Page.
▼

Of blessed memory, fathers and sons and friends

October 09, 2005|By C. FRASER SMITH

I went to a family reunion last week.

Formally, we call these passages funerals. That's what they are. But only partly. A friend's father had died. I didn't know the older man really well, but in a sense I did.

He was a lobbyist in Annapolis, a former newspaperman who still loved newspapers and reporters. He'd come by The Sun's office in the basement of the capitol building and stop for a bit. He'd push the gray fedora up on his forehead, shift the cigar a bit in his mouth and grin, sharing our secret.

There you guys are, pretending to work. Who's in trouble? Come out here and tell me what's hot. He was working at putting himself back in the frame, remembering how much fun it was with the deadline pressure and the fear of getting beaten by the competition.

One of his colleagues, another newspaperman, would walk by with the same slow march, stop and bark, "What are you fascists up to now?" I was never sure what he meant. I think it had something to do with our willingness - and his - to spill the blood of politicians. What fun! (Elected officials came by looking for the same information.)

▲

[Data items]
▼

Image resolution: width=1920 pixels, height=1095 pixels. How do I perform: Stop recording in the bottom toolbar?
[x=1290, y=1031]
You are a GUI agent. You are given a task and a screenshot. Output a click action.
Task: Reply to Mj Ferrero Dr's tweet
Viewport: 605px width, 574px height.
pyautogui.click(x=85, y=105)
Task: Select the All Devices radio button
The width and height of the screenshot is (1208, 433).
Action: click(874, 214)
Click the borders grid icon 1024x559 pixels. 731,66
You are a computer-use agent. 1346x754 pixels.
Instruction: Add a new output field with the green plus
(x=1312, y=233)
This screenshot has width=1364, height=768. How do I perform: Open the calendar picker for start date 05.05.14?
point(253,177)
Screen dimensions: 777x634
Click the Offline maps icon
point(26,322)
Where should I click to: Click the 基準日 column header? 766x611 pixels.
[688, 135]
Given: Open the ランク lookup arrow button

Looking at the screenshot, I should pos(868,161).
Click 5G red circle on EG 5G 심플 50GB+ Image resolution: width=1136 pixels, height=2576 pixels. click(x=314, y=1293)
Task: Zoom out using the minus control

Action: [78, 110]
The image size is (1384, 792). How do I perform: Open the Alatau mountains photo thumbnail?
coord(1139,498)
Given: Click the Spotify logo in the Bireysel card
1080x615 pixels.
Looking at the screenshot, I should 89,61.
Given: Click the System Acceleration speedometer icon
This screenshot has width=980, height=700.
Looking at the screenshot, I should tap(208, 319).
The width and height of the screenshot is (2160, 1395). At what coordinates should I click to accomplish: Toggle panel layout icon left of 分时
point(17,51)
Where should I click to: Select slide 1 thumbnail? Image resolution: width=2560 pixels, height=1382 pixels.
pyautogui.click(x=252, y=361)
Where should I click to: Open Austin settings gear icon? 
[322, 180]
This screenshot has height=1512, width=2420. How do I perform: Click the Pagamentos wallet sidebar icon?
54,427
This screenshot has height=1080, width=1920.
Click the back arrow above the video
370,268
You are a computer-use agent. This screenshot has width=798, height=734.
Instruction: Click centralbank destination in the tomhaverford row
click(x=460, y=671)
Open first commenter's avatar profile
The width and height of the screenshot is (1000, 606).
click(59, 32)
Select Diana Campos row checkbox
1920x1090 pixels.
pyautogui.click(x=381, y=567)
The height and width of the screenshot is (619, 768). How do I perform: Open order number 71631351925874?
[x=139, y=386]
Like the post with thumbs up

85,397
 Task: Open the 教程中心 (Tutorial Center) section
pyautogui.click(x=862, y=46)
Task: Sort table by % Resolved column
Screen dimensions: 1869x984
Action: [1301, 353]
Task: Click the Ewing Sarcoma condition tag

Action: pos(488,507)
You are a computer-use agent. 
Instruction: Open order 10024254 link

▲

From the column, pull out the passage starting at "Formally, we call" and ending at "sense I did.", word for word.

Formally, we call these passages funerals. That's what they are. But only partly. A friend's father had died. I didn't know the older man really well, but in a sense I did.